Count the lines in the data below that contain the string "column", with case counting, and reply with the number alone.
##### Data shown #####
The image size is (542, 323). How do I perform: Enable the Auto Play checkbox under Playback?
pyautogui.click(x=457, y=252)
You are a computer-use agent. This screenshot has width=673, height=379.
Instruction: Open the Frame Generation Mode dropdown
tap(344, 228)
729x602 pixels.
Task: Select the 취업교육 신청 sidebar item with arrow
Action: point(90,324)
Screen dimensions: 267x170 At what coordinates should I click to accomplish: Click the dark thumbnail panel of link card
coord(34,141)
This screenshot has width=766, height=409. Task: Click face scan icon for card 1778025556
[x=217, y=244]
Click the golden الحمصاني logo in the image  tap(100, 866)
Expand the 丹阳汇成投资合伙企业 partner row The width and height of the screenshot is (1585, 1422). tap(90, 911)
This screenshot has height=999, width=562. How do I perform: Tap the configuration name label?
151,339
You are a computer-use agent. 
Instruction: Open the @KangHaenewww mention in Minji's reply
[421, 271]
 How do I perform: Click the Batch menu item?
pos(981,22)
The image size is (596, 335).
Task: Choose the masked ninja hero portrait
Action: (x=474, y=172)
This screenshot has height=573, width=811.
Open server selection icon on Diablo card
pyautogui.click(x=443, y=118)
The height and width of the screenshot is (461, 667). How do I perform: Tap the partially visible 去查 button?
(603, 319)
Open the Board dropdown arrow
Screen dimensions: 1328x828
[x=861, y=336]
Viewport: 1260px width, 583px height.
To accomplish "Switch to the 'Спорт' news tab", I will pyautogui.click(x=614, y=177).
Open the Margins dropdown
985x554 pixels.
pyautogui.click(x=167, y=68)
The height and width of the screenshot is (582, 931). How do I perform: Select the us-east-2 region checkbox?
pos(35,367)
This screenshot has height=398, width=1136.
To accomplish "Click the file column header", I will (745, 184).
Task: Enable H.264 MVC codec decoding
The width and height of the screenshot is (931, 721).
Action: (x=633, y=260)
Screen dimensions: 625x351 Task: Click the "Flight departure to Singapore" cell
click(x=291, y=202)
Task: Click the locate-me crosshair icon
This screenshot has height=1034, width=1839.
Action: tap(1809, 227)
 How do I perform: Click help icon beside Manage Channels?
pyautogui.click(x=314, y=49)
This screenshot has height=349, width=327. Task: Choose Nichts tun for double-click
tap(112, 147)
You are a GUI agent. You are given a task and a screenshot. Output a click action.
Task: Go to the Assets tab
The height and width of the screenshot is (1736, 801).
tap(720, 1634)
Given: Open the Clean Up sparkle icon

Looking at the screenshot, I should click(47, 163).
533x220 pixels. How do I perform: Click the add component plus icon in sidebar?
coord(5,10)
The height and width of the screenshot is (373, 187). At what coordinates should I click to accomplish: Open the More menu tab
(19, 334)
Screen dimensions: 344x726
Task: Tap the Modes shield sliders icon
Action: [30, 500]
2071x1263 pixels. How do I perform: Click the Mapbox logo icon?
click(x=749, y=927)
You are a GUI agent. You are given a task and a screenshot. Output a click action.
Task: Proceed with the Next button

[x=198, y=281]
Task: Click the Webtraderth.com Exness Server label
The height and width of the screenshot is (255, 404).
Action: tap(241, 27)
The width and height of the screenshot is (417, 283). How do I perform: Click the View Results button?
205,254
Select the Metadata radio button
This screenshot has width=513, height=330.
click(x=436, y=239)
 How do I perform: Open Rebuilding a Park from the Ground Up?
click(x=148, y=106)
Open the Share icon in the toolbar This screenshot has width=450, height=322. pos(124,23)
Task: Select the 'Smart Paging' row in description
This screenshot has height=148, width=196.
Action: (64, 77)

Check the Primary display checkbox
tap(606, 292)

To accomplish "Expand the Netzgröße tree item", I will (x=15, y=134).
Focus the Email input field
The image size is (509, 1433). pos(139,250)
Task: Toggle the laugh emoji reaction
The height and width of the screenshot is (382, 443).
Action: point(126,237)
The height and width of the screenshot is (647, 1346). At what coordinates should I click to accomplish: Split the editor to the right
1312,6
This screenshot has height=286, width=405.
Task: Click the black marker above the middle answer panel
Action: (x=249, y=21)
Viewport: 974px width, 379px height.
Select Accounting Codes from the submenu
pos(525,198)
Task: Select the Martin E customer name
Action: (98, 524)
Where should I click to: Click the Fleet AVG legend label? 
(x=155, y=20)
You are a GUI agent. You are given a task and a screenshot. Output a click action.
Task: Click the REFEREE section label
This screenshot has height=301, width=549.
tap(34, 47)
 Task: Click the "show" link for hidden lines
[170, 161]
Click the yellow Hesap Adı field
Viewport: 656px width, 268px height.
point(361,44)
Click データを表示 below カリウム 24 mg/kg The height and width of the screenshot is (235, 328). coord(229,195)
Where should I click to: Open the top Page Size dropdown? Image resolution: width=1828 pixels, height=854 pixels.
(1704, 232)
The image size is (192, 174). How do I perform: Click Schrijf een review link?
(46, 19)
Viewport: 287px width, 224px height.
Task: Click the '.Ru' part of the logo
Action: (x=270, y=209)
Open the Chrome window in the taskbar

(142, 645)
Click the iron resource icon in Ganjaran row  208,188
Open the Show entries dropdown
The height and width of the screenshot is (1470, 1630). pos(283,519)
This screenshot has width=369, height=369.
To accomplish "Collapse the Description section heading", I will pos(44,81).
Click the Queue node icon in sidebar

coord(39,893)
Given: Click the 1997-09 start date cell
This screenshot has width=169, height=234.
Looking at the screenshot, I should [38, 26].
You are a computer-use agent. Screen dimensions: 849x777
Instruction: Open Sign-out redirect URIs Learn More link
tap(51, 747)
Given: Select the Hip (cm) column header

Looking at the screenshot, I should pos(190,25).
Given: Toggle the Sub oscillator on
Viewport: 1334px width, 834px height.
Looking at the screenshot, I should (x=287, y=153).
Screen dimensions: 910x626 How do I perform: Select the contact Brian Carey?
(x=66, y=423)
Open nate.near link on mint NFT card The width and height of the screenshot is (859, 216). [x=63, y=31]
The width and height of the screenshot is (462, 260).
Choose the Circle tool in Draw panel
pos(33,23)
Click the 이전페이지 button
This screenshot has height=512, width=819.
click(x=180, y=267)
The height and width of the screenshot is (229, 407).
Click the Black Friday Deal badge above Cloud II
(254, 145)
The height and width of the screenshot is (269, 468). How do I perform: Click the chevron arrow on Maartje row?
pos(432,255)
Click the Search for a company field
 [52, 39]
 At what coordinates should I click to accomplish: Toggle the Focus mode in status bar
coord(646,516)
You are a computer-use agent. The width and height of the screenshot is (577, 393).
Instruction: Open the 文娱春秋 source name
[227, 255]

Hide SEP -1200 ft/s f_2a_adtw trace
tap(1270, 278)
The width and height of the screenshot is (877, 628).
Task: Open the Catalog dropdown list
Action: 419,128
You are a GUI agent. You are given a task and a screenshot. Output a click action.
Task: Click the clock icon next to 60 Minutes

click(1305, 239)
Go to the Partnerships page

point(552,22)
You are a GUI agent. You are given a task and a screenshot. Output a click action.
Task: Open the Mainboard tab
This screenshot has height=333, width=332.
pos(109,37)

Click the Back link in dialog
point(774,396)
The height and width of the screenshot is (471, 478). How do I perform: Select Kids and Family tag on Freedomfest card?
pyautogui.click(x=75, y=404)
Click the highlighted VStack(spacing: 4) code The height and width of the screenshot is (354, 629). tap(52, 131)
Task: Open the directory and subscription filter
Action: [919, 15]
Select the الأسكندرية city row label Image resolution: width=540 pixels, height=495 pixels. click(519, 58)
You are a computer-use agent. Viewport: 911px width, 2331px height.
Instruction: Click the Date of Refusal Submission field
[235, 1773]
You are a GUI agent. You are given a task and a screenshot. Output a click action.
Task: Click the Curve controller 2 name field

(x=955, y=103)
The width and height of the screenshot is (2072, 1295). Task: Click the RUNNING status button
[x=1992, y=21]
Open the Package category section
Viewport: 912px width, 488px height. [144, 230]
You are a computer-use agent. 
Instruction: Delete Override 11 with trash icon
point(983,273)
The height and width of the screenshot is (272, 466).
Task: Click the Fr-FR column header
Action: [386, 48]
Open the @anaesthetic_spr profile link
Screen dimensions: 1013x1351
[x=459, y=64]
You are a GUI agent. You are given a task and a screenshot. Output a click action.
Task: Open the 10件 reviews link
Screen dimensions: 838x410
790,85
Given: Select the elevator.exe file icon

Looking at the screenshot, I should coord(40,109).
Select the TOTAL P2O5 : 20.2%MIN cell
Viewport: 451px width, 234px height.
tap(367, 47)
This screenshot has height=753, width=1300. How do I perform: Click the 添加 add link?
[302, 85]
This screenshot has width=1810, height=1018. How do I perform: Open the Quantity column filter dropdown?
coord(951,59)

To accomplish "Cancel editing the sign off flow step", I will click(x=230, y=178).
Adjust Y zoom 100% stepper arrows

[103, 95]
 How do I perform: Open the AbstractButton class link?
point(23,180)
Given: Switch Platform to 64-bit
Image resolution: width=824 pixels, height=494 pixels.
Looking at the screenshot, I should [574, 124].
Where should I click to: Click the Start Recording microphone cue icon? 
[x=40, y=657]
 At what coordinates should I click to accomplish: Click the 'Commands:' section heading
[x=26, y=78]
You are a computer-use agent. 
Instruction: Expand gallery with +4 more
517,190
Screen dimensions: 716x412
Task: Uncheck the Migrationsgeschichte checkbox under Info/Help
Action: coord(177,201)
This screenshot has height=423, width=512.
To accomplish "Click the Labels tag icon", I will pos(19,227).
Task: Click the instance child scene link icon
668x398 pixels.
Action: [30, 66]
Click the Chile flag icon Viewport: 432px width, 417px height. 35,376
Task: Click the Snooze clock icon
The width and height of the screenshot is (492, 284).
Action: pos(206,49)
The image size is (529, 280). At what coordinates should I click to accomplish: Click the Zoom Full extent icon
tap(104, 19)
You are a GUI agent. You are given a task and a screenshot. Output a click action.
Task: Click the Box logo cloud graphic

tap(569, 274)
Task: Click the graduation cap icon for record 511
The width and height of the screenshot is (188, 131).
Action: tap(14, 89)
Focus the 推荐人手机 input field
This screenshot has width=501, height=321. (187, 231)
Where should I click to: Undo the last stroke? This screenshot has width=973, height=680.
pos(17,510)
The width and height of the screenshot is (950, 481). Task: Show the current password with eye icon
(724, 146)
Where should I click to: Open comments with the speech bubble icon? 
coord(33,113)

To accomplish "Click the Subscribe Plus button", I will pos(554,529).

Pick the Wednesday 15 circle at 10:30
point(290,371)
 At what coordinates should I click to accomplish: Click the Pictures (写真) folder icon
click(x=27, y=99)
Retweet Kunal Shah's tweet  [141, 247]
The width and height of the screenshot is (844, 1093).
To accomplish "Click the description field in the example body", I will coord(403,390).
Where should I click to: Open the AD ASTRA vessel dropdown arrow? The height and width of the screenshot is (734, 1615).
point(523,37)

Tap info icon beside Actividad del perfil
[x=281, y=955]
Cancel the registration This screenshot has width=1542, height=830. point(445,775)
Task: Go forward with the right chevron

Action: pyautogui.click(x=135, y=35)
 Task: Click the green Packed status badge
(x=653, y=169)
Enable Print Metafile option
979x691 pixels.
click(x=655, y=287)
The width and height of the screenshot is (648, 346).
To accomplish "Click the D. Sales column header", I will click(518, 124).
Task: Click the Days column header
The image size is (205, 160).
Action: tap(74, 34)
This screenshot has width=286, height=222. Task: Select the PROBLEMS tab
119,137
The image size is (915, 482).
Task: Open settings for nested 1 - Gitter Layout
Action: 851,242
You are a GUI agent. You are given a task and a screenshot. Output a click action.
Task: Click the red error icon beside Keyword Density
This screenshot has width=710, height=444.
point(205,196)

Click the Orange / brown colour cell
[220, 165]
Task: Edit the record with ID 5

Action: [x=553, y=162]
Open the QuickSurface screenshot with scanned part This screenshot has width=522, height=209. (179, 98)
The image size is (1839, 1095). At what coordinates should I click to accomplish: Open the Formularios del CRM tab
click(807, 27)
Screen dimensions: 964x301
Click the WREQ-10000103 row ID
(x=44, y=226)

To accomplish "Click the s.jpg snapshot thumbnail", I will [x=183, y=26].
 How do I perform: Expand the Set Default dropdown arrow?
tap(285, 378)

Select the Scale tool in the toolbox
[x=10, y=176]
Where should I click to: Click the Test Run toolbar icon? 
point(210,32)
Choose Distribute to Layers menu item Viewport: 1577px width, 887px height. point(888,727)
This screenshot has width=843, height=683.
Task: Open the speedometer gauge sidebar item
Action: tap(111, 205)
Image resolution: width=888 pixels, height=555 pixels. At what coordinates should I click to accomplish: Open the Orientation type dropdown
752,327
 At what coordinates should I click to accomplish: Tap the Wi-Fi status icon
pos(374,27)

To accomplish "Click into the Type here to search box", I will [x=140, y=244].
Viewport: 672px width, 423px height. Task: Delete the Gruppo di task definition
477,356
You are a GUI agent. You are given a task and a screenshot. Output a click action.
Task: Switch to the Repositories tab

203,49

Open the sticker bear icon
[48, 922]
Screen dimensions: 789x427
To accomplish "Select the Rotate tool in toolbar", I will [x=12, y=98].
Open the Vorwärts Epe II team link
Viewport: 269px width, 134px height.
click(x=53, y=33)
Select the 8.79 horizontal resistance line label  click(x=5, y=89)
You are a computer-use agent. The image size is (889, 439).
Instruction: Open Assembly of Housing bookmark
#####
#### Task output:
6